Where a line holds the word "computer", copy it from the records.

Stored items:

--------------------

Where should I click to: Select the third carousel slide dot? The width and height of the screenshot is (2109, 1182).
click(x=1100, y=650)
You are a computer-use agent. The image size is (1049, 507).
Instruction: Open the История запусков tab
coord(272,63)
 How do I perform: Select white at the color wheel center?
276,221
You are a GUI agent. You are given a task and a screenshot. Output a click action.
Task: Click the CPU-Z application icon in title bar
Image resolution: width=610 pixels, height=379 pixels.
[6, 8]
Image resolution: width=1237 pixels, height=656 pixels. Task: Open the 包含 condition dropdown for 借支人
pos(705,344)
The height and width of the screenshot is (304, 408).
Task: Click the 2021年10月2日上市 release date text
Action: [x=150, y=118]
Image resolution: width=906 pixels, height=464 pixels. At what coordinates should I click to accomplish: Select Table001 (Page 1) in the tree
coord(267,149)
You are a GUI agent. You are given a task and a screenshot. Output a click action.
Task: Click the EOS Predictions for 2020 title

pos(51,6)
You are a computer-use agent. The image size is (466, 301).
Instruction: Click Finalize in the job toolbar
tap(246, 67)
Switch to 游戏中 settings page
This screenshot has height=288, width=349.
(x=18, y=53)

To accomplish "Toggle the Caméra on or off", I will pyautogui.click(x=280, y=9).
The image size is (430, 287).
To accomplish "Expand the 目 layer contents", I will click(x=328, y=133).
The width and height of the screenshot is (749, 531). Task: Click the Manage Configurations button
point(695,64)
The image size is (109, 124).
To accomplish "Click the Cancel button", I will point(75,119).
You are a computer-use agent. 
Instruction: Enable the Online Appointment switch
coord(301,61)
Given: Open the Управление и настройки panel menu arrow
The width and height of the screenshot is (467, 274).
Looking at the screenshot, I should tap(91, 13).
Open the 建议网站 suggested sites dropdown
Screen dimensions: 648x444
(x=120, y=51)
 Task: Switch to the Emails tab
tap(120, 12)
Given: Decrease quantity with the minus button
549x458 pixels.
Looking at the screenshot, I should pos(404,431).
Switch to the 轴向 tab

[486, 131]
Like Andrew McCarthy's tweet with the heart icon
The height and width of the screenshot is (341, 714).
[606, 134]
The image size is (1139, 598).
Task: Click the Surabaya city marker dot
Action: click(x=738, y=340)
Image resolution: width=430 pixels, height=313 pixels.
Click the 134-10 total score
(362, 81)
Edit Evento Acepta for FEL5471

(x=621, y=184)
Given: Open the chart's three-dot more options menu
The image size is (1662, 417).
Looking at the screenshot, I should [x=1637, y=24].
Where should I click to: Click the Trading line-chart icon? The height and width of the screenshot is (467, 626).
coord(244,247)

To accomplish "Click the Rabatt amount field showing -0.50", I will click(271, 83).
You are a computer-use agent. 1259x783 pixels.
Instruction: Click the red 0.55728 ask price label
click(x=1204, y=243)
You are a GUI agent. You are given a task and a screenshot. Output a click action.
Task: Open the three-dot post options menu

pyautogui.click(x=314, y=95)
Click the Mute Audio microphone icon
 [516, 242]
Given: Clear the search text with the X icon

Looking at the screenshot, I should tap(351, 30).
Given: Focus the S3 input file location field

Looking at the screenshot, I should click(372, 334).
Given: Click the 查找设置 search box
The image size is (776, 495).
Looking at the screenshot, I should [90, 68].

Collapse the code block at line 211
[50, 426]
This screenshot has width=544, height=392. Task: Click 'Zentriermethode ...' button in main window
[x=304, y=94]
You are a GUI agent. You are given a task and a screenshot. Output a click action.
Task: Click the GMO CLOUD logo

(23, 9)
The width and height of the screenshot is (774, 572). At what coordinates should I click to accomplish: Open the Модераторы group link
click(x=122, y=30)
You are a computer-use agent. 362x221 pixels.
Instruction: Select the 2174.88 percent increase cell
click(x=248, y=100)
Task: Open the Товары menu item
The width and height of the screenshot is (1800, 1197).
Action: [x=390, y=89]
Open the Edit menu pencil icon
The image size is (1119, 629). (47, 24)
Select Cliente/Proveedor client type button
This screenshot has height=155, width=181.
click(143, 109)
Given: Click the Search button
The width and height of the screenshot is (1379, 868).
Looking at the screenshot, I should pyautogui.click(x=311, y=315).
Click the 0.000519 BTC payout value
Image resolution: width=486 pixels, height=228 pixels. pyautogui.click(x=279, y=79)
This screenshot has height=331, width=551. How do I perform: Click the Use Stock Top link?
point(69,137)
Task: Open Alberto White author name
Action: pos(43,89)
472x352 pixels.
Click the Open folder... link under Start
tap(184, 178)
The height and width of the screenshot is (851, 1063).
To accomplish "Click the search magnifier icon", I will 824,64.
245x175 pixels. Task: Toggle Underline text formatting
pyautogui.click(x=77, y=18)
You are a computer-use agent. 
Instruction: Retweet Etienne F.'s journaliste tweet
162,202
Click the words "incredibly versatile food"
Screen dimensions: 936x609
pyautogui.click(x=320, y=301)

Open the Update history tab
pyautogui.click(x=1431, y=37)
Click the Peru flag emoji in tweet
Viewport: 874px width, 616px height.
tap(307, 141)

--------------------

EXERCISE ANSWER:
You are a computer-use agent. The image size is (1049, 507).
You are a computer-use agent. The image size is (466, 301).
You are a computer-use agent. 
You are a computer-use agent. 1259x783 pixels.
You are a computer-use agent. 362x221 pixels.
You are a computer-use agent. 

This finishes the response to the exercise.